At this same time, Barrow was also faced with a steady increase of White male military personnel, construction workers, scientists, and other outsiders who were assigned to Air Force installations, weather stations, and the Naval Arctic Research Laboratory – all of which had been built only a short distance from the town. These outsiders, more than a few of whom had little interest in or respect for the Inupiat and their culture, simply saw the community as a place to unwind, seek bootleg liquor, “look at the Natives,” and perhaps establish a relationship with one of the local women. As these disparaging tanik stereotypes of the Inupiat became more widespread, earlier linkages based on mutual respect and common understanding diminished sharply. Eventually, interracial tensions reached the point where members of the two groups lived in their own separate worlds, each largely ignoring the other. While it is important not to overemphasize the negative quality of these relationships, nor to disregard those examples of positive ties that were maintained between Inupiat and Whites, the generally hostile atmosphere was nevertheless present in almost all spheres of local social life.

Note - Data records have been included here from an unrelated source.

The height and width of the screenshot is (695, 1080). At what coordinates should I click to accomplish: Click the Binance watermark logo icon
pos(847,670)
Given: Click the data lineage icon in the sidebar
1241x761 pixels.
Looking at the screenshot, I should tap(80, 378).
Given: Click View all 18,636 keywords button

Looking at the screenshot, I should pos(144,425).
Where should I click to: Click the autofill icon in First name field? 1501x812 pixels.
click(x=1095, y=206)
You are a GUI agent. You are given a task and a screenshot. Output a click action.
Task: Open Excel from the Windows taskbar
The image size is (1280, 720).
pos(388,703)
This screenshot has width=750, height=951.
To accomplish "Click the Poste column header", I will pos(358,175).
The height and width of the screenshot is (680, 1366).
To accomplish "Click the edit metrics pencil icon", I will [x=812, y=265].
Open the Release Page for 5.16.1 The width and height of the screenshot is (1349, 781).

As Barrow’s internal problems multiplied, its community leaders sought new ways of dealing with them. By the late-1960s, it became clear to all that traditional kin relations were seriously weakened – along with the growth of inapplicable socialization practices. Nor was sufficient attention being given to larger questions having to do with cultural enrichment and political self-determination, both of which were essential to promoting a renewed feeling of pride, purpose, and worth. In fact, only by thoroughly addressing these latter problems could the basis be laid for a new Inupiat sense of well-being. The task was substantial; and so was the need.